TASK OBJECTIVE: In the records below, find the line holding "Task: Switch to the second settings tab" and the line holding "1294x372 pixels.". Set down both, with every line between them, exactly.

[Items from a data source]
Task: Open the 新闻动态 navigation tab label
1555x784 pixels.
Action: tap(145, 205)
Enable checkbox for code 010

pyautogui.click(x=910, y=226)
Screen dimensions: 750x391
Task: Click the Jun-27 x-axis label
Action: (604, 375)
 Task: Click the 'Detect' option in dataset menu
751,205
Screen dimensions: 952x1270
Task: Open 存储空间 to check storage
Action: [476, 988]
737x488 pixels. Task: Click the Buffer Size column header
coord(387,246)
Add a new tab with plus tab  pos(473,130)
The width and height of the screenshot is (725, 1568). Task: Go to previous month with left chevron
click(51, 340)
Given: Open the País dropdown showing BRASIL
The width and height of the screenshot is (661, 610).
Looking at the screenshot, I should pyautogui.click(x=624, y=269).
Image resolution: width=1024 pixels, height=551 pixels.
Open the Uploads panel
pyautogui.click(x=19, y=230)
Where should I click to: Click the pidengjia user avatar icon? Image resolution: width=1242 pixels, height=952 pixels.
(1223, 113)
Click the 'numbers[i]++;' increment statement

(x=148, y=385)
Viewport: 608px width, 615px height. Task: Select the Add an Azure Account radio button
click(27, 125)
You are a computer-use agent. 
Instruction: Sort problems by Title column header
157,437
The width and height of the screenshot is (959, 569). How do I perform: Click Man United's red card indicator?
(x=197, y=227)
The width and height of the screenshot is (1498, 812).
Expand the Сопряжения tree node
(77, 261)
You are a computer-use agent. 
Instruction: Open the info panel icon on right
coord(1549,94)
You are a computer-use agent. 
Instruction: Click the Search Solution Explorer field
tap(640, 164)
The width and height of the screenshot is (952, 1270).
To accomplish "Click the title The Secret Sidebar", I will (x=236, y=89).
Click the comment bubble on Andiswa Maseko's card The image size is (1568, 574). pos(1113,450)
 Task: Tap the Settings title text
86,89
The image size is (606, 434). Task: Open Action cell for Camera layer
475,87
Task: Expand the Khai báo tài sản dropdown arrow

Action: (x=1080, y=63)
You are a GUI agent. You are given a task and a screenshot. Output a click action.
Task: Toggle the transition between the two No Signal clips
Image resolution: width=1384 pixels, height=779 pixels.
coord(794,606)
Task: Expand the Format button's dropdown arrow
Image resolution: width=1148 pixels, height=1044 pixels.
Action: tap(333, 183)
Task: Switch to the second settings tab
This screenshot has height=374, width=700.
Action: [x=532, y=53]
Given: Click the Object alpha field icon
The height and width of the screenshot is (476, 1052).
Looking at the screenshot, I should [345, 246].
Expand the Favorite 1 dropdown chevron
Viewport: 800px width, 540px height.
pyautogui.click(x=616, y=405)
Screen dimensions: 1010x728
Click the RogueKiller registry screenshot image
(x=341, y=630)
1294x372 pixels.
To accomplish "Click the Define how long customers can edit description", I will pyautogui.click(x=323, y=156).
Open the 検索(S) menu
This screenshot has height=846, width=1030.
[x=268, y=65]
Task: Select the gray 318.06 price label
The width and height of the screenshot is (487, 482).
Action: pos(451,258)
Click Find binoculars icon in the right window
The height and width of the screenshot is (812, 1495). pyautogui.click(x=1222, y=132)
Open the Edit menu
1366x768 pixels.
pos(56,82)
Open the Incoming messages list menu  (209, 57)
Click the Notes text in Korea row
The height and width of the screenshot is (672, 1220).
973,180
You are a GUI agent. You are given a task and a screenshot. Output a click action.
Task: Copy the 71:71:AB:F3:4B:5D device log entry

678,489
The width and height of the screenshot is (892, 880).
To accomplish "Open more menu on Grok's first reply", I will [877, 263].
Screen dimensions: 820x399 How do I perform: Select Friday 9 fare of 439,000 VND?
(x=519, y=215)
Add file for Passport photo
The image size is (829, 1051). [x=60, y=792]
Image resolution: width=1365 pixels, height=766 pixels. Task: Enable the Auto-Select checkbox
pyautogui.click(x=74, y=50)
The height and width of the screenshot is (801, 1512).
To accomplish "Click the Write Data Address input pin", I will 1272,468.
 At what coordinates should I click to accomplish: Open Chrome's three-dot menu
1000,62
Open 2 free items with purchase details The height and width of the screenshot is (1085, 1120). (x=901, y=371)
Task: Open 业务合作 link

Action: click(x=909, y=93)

RESPONSE BELOW:
Task: Switch to the second settings tab
This screenshot has height=374, width=700.
Action: [x=532, y=53]
Given: Click the Object alpha field icon
The height and width of the screenshot is (476, 1052).
Looking at the screenshot, I should [345, 246].
Expand the Favorite 1 dropdown chevron
Viewport: 800px width, 540px height.
pyautogui.click(x=616, y=405)
Screen dimensions: 1010x728
Click the RogueKiller registry screenshot image
(x=341, y=630)
1294x372 pixels.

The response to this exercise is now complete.